On March 23, 2017  the bad news came in the form of a letter from the Eiji Hashio, president of REI, to the governor:

“It is with regret that I write to you on behalf of Resources Energy, Inc. in Alaska and ERI in Japan to advise you that we will cease our efforts to develop an LNG export project for Cook Inlet natural gas as of March 30, 2017.

“This has not been an easy decision for us on the Japan side, but is one that is necessary given the present economics of LNG in Japan,” the letter continues.

“As you know from our involvement with our project, as well as the larger North Slope pipeline project, the Asian LNG market has seen significant price drops in recent years. A large supply of natural gas around the world has created continuing expectations for low prices from buyers. It also has made investors and commercial users reluctant to sign long term gas purchase contracts. Long term contracts are the starting point for securing a gas supply and the financing for plant construction. ERI in Japan simply could not secure the gas purchase commitments needed to advance our project in Alaska.”

REI was always a very small company, but they were Walker’s best hope for an “anchor customer,” the one he landed first, before he was governor. It was as close as he has gotten to a real gas marketing deal. He fostered the relationship, courted them, became governor and, like exchanging friendship rings, they signed MOUs together.

But the entire REI business model was to be a middle man for utilities. The market appears to have decided they were not needed in an era when the world is awash in natural gas.

Gov.
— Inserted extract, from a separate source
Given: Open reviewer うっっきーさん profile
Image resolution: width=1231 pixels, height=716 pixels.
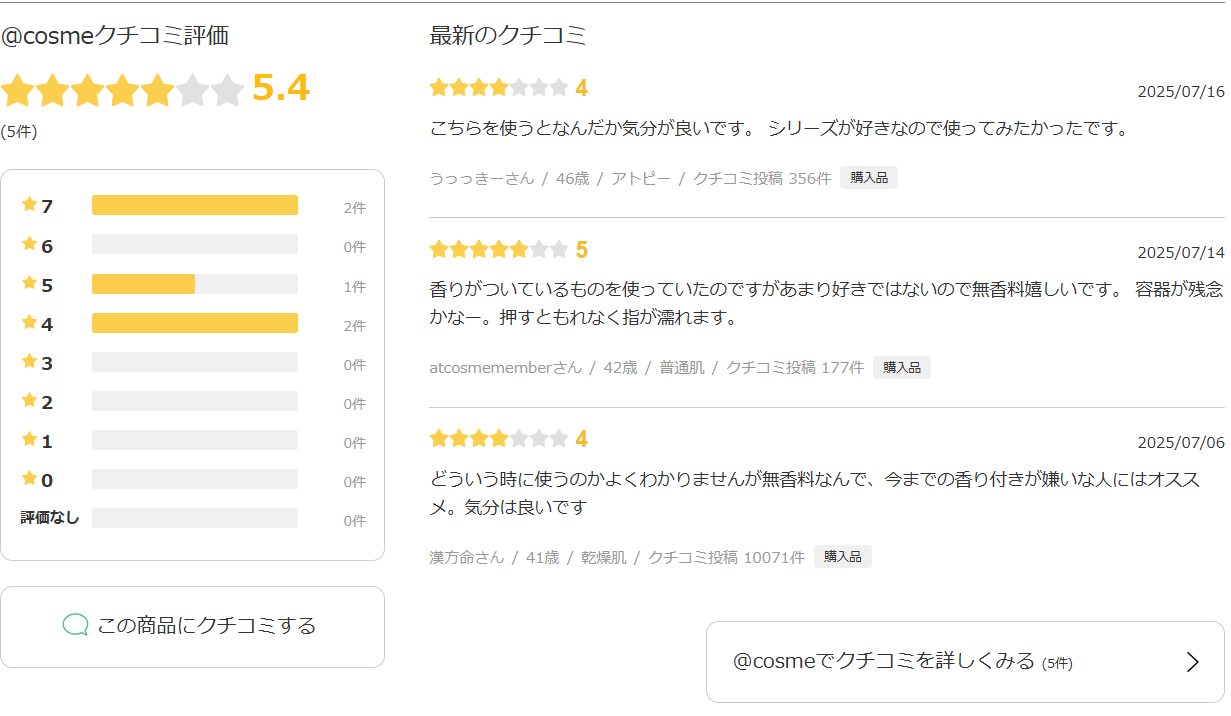Looking at the screenshot, I should tap(481, 179).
Walker has another problem: He has stated that the only way the project would be viable is if the State of Alaska owns it, because the State doesn’t have to be as profitable as private companies.

“If economically viable, it will be financed by long-term purchase contracts secured before the first piece of pipe is laid, not by the Permanent Fund,” he said last August. “This is how projects around the world are financed and Alaska’s will be no exception.

“The project team, which includes our industry partners, have spent several years and completed over $500 million in engineering, permitting and necessary work to complete pre-FEED.  Now is not the time to shelve that excellent work and start again at a future date,” he said.

Now, in his third year as governor, there are no partners. Has he actually set the project back?

AGDC BUDGET: RIPE FOR TAKING

AGDC, meanwhile, is sitting on its last $102 million that the Legislature agreed to last year, and the burn rate continues at an impressive rate on a project that most Alaskans express little faith in, according to a recent Alaska Chamber of Commerce poll.

AGDC wants to spend all the money next year — Walker’s re-election year — for marketing and federal regulatory work. The word in the industry is that AGDC will file a permit application with the Federal Energy Regulatory Commission by April.

But as lawmakers look to cut services in a budget crisis, can they really afford to advance a $45-60 billion project that seems destined for failure?

As Alaskans ponder the Walker’s plan for an income tax, and as he pays the head of AGDC $750,000 a year, (and a dozen other employees a cool $200,000 plus, and benefits for all), is he moving the project forward? Or were the former partners — ConocoPhillips, BP and ExxonMobil — right when they said now is not the time?

Governor Walker has not yet issued a statement about REI’s departure from Alaska and what it means to his signature project.